158 妖孽現世
客棧外的左側牆邊,被老闆趕出來的馬大幾人吵罵個不停,有的是對老闆的咒罵,有的是對柳花閣佩姐的咒罵,甚至還有兩人起了內訌。
“張三,你上次說能借到銀子的,怎麼幾天都過去了,連一兩銀子都沒借到,現在我們被趕出客棧了,你說,該怎麼辦?”陳五向着張三抱怨道。
張三聞言,有些不悅,“又不是規定我去借銀子,而且借不到銀子也不能怪我,別人不借我,我能怎麼辦。你要是有本事,你去借啊。”
何況這幾天因爲借銀子的事,他都跟宋城鬧翻了,宋城都不搭理他了。他找不到宋城,在這京城也不認識其他的人,能借到銀子纔怪。
“借不到纔怪,別以爲我們不知道柳花閣銀樓的宋城公子是你的情人,那銀樓的公子賺錢都是大把大把的進兜子裡,你去向他借個百兩銀子,對宋城公子而言,這根本就不是大事,只怕你沒有去借吧?”陳五被這幾天沒銀子給逼瘋了,而且他不認爲是宋城公子不借給他,而是張三有了李四後,沒去找宋城公子。
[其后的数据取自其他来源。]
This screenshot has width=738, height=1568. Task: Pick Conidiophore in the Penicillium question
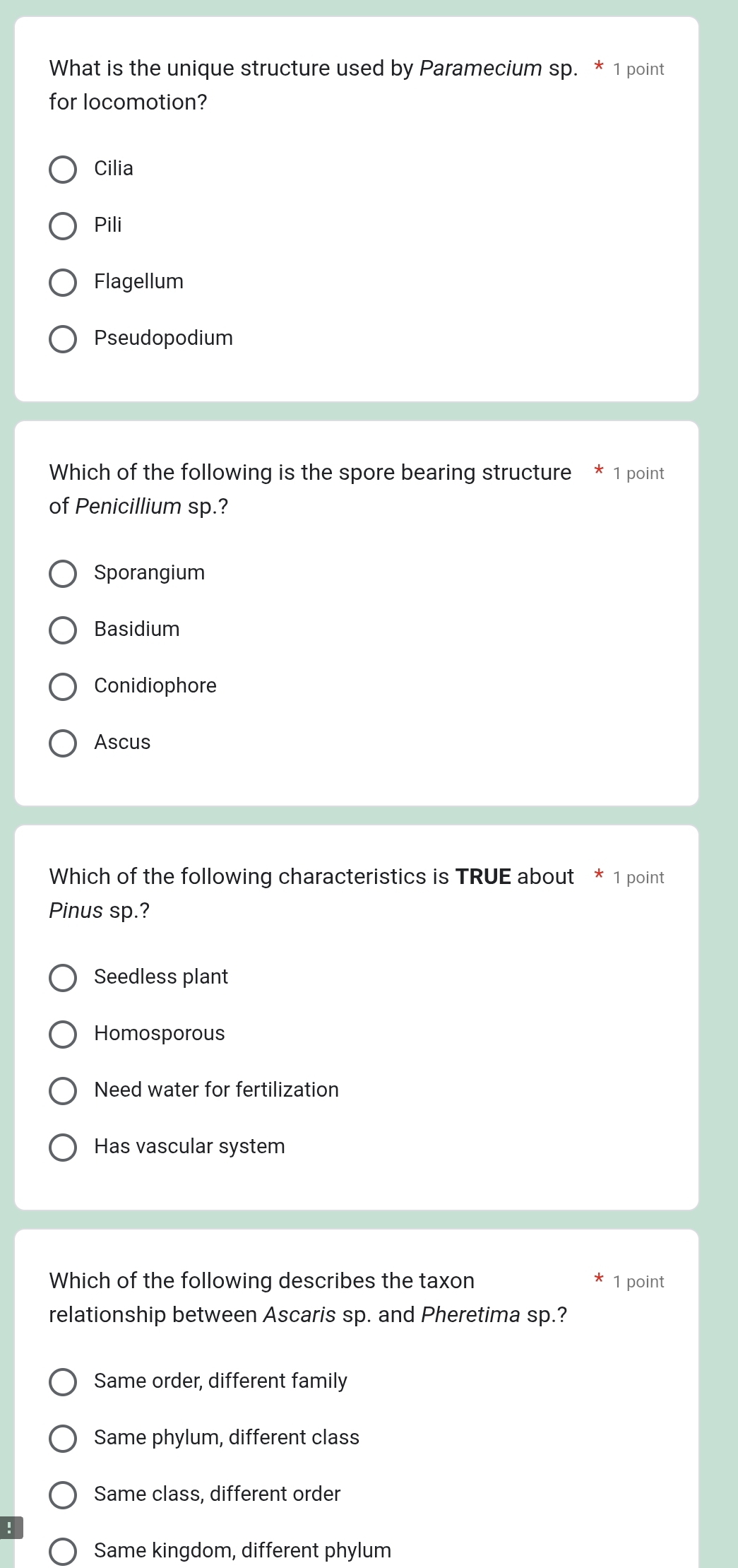click(x=64, y=686)
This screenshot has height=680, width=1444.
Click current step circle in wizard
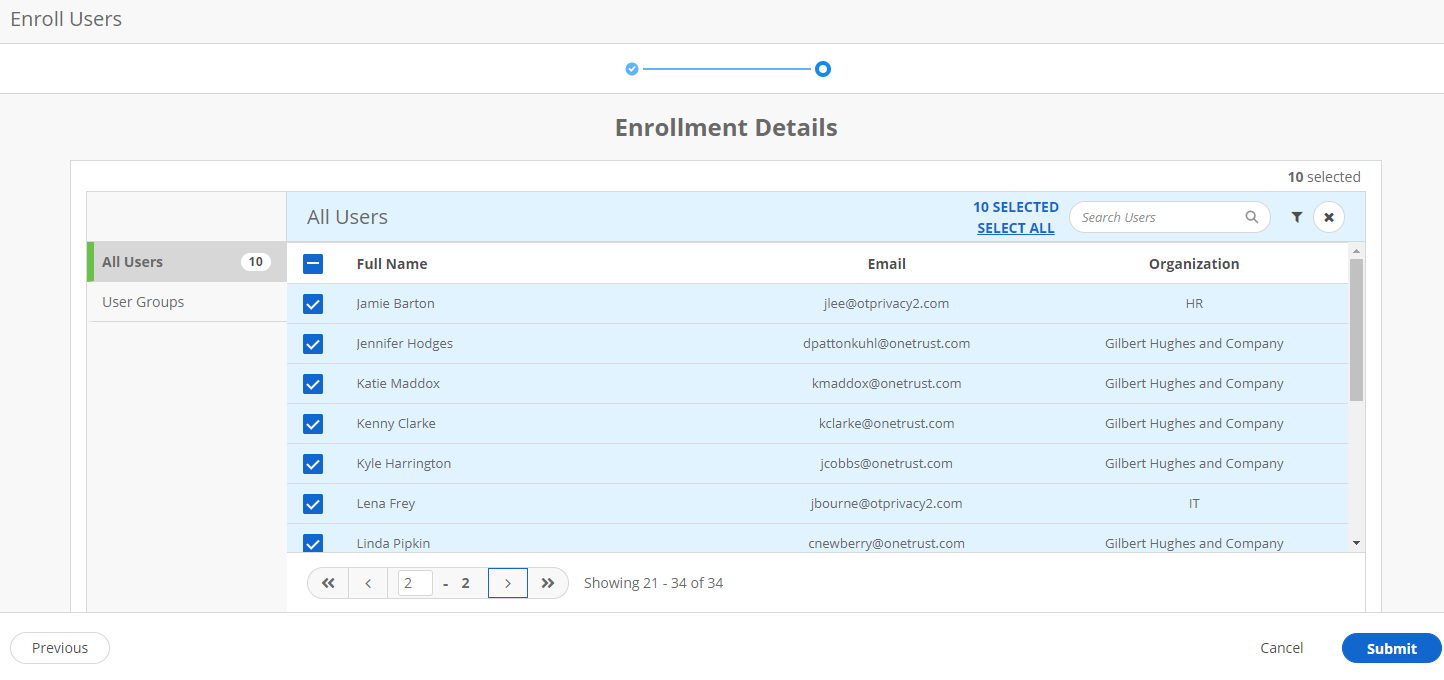tap(822, 69)
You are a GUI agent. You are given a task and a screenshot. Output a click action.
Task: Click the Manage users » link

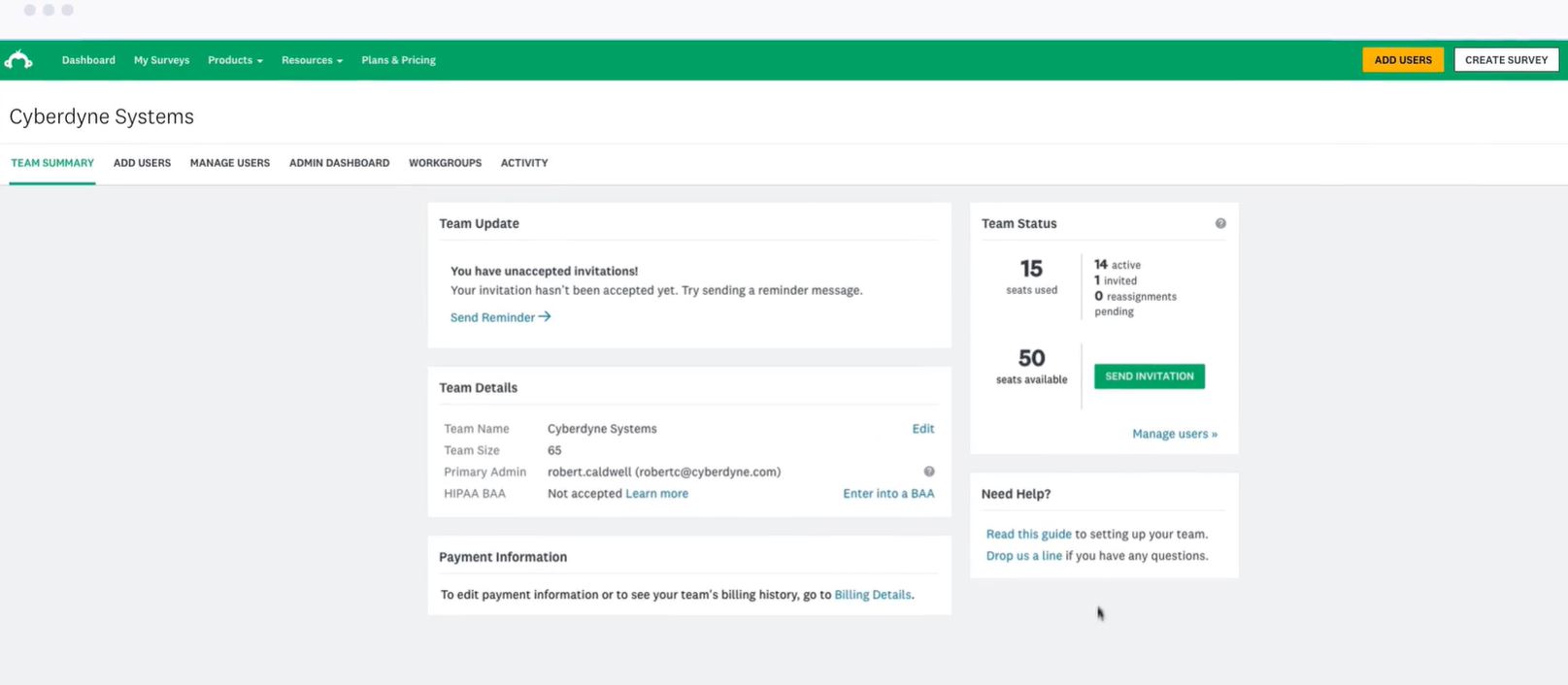[x=1174, y=434]
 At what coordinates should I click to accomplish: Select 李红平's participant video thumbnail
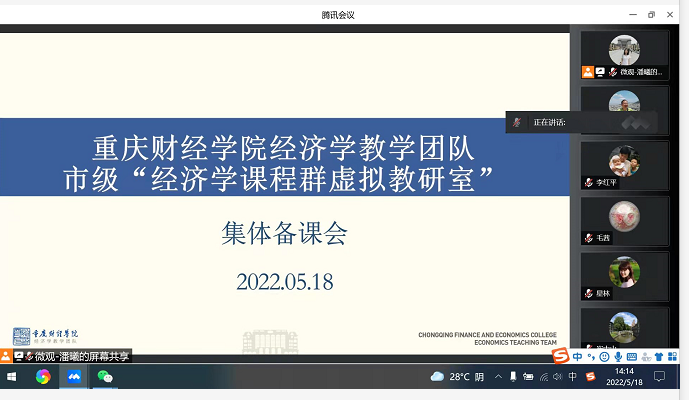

這件事情雖然是大家都知道,但是一直都有默契沒講出來,張三沒想到陳五會在此時將這件事明說出來,頓時火冒三丈,:“你tm的再說一次試試看。”食指指着陳五,大聲道:“就算宋城是老子的情人,那又關你什麼事,老子願意向他借錢是老子的事,不願意也是老子的事。就算借得到錢那也是老子的錢,老子一分都不給你,你叫個毛。”
“你tm的說啥?”陳五也火了,一把打斷張三指着自己的手指,一腦熱的什麼都不顧了,“你m的,要不是你在柳花閣裡上了李四,多要了一間房,能多付一萬兩銀子嗎?那一萬兩銀子不付的話,老子也不用這麼晚還被客棧趕了出來,甚至沒個地方睡覺。”
陳五這話一落,咒罵的幾人都停了聲音,看向張三和李四,看完他們,又看了看陳五,似乎是在想他的話是不是真的?有沒有沾了水份?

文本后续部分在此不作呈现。